You opened some presents from uncle vinny & aunty brooke and oma & grandpa and mama & papa. Then we walked to your favourite truck park on 70th and 9th and we met some of your favourite little friends. Baby Elijah was there and Jamie and Fyo and Emy and Kimbre and baby Guy and Zev and baby Yael and Henrik and Ernie. It was probably the best day of your life.
We ate fruit and hummus and crackers and mama nearly forgot about the cupcakes that we had hidden from you but thankfully you reminded me.
You are the sweetest, cheekiest, jumpiest, fastest, most loving little girl we could hope for. You run so quickly, you kiss us so much, you sing so beautifully and you jump so high. So many people love you and you are the brightest thing in our lives.
Love mama & papa
so here we are. 2 months away from your second birthday and it’s gone too fast. i want to remember these moments so badly. you are the sweetest little girl with the sweetest little kisses and the sweetest little voice. part of me can’t stand the thought of you getting older but then part of me is so excited to see the gorgeous person you are growing to be.
the other day i was sitting with you on the floor and trying to teach you how to jump and you were so close to getting it and it suddenly hit me how crazy it is that this is the same girl who not so long ago (in the scheme of things) lay in my arms, unable to hold her own head up. i watched you cheer and clap for yourself every time you tried to jump and i thanked the universe for bringing such a sweet girl into my life.
the other day i was holding you as you drank your bottle after nap-time and you were looking into my eyes like you used to when you nursed. you reached up and gently brushed some hair out of my eyes with your little hand and then you pulled the bottle out of your mouth, leaned up and gave me the sweetest kiss on the mouth then went right back to drinking. i never want to forget that moment.
you say all the things except most people don’t understand you. i understand you most of the time but sometimes when I don’t, you look at me really hard in the eye and repeat what you said in such a way as to say ‘mama, come on’ and i smile and say ‘ah!’ and pretend that I understand but you always seem to know when i don’t.

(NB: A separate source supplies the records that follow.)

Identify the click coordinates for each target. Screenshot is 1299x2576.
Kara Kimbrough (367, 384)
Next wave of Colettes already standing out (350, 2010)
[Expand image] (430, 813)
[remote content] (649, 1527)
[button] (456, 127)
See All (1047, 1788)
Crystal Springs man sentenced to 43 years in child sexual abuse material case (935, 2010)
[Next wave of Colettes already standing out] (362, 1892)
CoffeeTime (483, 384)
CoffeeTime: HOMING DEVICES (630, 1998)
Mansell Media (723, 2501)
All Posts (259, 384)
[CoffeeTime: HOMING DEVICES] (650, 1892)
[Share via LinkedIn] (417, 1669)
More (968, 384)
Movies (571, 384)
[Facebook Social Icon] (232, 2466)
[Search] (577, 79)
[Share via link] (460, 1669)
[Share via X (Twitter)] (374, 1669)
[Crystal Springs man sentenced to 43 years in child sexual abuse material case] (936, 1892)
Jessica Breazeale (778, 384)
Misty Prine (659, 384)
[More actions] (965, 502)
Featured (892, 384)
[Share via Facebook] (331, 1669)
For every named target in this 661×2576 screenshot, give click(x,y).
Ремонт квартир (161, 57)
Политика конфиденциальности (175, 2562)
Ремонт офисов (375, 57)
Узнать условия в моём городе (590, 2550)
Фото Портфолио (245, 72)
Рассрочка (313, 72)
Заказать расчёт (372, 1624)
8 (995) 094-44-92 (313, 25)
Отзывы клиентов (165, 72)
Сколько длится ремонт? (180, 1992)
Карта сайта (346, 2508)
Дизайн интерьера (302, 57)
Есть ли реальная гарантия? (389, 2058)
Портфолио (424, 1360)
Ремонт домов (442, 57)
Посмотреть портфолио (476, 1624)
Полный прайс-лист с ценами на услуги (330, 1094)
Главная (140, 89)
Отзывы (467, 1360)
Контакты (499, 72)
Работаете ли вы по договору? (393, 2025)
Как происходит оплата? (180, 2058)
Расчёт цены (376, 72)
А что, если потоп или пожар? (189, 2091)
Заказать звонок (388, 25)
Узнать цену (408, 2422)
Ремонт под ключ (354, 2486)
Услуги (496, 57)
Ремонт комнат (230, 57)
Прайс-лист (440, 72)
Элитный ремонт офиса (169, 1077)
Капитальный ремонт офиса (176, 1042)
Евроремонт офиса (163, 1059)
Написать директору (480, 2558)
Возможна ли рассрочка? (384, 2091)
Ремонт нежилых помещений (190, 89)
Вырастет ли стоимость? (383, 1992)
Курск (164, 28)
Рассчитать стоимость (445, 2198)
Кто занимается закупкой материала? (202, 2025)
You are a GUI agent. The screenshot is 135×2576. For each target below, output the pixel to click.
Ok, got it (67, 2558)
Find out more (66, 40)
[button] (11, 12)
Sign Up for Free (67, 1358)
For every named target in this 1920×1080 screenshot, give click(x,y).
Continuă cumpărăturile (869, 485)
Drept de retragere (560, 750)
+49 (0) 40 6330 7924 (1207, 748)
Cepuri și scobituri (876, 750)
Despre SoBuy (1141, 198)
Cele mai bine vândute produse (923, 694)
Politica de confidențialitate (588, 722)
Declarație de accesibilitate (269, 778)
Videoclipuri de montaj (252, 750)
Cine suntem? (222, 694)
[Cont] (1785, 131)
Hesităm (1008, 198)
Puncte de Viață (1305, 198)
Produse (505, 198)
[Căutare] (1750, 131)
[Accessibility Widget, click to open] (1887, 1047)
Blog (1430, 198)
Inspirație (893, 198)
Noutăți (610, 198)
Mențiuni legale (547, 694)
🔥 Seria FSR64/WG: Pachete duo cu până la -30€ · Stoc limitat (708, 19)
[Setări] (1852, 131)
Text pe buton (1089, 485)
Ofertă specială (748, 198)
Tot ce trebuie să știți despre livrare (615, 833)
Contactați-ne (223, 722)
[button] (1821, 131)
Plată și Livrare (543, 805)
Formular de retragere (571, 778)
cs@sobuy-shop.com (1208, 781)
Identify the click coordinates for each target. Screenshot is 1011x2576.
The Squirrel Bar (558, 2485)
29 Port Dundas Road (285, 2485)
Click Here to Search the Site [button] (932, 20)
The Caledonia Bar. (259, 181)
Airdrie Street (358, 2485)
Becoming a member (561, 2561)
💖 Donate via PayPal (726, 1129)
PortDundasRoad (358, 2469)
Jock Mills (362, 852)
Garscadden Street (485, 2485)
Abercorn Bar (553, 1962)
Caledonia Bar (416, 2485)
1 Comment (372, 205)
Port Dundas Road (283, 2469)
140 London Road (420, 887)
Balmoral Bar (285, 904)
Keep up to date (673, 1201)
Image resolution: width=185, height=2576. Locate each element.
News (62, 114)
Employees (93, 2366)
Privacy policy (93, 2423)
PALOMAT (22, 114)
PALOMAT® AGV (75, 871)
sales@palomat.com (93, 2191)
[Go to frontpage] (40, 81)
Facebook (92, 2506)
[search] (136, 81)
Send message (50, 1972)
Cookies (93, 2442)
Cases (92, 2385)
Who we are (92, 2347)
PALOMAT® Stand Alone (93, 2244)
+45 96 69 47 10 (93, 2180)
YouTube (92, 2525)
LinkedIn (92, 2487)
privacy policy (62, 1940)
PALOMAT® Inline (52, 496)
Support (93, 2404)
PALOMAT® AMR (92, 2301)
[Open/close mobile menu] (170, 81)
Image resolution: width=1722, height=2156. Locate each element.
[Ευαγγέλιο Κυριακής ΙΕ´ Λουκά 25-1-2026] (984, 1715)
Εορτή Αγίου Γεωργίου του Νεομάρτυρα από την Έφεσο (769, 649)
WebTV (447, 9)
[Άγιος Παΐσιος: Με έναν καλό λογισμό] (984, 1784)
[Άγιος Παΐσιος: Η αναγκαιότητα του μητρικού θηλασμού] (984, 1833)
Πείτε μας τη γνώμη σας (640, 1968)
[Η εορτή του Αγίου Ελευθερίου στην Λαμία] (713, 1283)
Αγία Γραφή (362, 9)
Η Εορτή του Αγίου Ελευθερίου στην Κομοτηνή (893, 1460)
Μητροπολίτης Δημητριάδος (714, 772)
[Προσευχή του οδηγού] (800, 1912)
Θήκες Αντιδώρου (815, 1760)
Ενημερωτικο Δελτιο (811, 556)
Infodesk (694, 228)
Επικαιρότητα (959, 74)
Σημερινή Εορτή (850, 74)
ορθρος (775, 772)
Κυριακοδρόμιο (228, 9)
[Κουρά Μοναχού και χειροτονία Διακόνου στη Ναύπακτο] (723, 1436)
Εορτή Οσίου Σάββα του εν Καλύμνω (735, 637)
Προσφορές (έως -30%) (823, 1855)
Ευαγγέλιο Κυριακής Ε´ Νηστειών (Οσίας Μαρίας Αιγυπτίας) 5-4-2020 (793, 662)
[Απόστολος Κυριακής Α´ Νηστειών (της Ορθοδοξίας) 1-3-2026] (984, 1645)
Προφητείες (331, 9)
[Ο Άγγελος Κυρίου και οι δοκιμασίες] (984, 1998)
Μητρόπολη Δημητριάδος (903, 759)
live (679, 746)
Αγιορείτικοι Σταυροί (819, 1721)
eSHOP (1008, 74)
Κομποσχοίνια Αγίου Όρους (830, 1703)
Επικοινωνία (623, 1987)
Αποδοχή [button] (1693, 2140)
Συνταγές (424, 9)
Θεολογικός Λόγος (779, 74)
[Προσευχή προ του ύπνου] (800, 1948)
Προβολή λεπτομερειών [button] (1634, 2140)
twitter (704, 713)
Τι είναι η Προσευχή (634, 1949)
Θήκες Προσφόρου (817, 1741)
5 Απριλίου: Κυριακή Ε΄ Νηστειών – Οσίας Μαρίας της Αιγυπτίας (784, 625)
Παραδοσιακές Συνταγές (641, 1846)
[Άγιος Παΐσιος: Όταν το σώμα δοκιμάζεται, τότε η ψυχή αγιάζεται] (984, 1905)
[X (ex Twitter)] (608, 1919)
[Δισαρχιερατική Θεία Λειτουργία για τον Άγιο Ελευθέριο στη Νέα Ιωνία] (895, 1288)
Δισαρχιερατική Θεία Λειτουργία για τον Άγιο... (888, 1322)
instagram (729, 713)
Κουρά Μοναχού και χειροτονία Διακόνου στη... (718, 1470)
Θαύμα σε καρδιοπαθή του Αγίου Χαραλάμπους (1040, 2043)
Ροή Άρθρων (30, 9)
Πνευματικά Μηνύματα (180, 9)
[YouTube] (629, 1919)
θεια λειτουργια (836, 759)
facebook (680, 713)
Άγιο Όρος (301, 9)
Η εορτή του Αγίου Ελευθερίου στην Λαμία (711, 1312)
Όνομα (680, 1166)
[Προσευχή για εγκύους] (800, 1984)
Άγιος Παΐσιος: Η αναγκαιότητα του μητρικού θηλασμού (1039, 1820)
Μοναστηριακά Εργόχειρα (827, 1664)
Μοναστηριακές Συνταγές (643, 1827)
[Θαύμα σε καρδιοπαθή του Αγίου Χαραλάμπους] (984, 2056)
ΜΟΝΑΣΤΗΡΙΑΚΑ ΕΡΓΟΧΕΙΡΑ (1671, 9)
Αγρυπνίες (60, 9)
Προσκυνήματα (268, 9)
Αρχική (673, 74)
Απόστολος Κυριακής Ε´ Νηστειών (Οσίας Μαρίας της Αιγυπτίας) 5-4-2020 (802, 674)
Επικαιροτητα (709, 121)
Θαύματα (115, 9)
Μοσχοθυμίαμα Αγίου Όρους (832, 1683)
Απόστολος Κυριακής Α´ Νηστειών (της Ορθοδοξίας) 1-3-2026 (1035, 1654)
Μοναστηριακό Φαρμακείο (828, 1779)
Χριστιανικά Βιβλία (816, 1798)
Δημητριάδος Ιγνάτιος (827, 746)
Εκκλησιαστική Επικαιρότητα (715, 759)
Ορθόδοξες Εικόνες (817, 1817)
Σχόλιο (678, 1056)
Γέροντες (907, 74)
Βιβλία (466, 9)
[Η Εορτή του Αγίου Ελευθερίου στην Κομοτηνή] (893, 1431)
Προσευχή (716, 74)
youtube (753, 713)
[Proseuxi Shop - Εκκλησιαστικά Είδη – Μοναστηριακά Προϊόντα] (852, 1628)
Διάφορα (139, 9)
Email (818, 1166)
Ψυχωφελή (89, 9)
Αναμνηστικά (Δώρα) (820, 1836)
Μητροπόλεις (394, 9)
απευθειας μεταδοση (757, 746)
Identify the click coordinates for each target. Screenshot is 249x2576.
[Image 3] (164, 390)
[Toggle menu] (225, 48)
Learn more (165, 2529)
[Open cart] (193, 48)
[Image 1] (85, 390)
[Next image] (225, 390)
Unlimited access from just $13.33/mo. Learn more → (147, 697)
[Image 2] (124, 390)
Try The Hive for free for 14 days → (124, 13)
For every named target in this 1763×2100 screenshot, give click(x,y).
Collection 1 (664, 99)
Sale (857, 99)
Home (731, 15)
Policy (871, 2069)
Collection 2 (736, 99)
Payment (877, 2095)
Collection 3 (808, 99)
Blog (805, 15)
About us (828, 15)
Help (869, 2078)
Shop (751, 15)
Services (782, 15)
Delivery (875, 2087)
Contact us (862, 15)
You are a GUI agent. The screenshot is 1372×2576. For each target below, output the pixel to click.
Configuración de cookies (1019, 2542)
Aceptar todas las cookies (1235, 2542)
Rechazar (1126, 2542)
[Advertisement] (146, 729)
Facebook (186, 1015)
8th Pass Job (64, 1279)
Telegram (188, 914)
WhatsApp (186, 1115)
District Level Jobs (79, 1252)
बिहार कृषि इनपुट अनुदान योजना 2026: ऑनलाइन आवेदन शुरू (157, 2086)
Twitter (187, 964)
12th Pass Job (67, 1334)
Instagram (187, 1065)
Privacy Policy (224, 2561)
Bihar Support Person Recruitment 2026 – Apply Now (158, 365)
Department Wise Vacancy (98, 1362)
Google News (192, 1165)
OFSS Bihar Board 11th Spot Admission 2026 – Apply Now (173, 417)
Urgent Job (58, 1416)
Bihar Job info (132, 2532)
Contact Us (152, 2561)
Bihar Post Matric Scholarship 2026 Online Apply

you love singing and you sing all the time even though you don’t know the words. you have a pretty good tune considering your parents are musically disabled and it is possibly the most joyful thing ever to wake up to you singing ‘twinkle twinkle’ or to watch you singing to your dolls.
you are so determined and so every day is pretty crazy. sometimes we’re winning and sometimes we’re struggling and sometimes it can take us at least an hour to get dressed for music class or sometimes we hurt the ears of everyone in the supermarket while you provide the screaming theme song of me rushing to pick up some groceries with a crazy toddler. i feel like it kinda sucks sometimes, i’m not gonna lie, but then you grab my face and kiss me fiercly and i realise that this doesn’t suck. it’s the most gloriously rewarding thing i’ve ever done, even if the rewarding part only shows itself in brief 1 hour intervals throughout the day.
gah! sigh. i love you so much it hurts.